Searching across all of the different heterogeneous content types and ranking all of the results in real time is hard and expensive.

You can read more on Google's Blog posts. Behind the scenes with universal search and Universal search: The best answer is still the best answer. Other coverage on Search Engine Land: Google 2.0: Google Universal Search.

Query Routing and Heterogeneous Result Ranking
So, how do they do they do that? Well, I don't have exact answers, but there are some clues. A good place to start looking are recent papers by University of Washington alumni (and now Googlers) Alon Halevy, Jayant Madhavan, and company on integrating web search with Google Base:

Web-scale Data Integration: You can only afford to Pay As You Go
See specifically sections 3.1 and 3.2 for how Google starts begin to go about performing the query mapping, heterogeneous result ranking, source ranking, and generated structured queries from unstructured queries (i.e. Britney spears is a person, a musician and performer and so music and video results may be relevant). Much of this computation can be done off-line for common queries and feedback can be collected on relevance using user behavior:
The prime example of implicit feedback is to record which of the answers presented to the user are clicked on. Such measurements, in aggregate, offer significant feedback to our source selection and ranking algorithm. Observing which sources are viewed in conjunction with each other also offers feedback on whether sources are related or not. Finally, when the user selects a refinement of a given query, we obtain feedback on our query structuring mechanisms.
For more on Query Routing and integrating results from heterogeneous sources see also the following:

Query Routing for Web Search Engines: Architecture and Experiments also at UW by Oren Etzioni.

Also, Alon Halevy and others working on Google Base also talk briefly about these problems again in: Structured Data Meets the Web: A Few Observations ; see Section 3 Integrating Structured and Unstructured Data. As an introduction:
The reality of web search characteristics dictates the following principle to any project that tries to leverage structured data in web search: querying structured data and presenting answers based on structured data must be seamlessly integrated into traditional web search.
Sounds like Universal Search to me. See my previous post Integrating a Database of Everything with Web Search for more details on that paper.

The above papers doesn't speak to Universal Search directly; they are mostly relate to selecting different types of objects from Google Base. However, the same principles can be applied for integrating other kinds of heterogeneous data with web content as well.

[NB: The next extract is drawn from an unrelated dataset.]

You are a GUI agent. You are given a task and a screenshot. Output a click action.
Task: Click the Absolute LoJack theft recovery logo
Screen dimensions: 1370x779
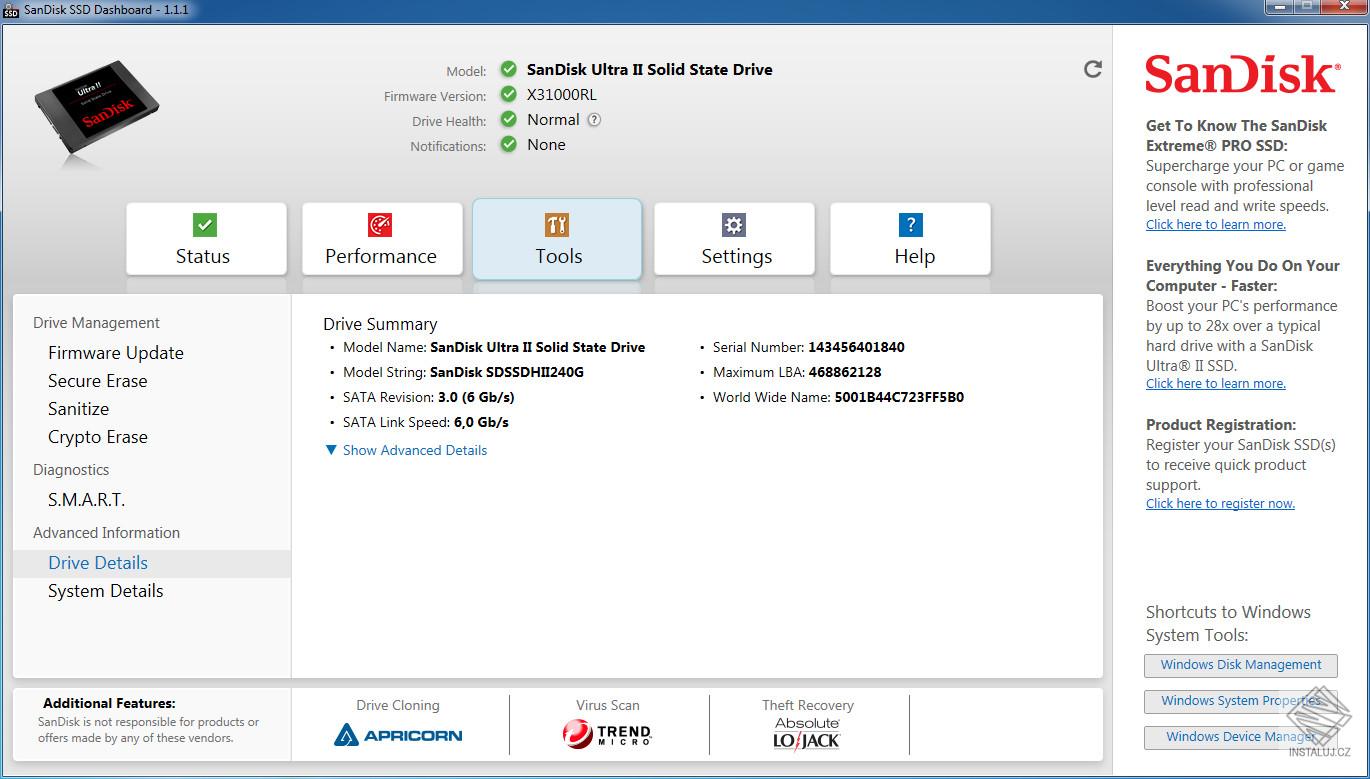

Data 'Silos' Continue to Abound
It is worth noting that more and more organizations are finding themselves with a similar problem: lots of data silos to search and heterogeneous data to rank. For example at Globalspec, we have the same problem as Google. In fact we just unveiled a new one today, PartFinder for part number search. At Globalspec we have a multitude of different content types mixing structured and unstructured content. We have our 'content petals', the Engineering Web, parts and services, engineering news, patents, material properties, etc... figuring out what content is most appropriate for a given query is an important non-trivial task.

Pushing towards true 'Universal Search' is a grand vision and it won't happen over night. Google is taking steps in the right direction with this latest update and I'm sure other search engines will follow.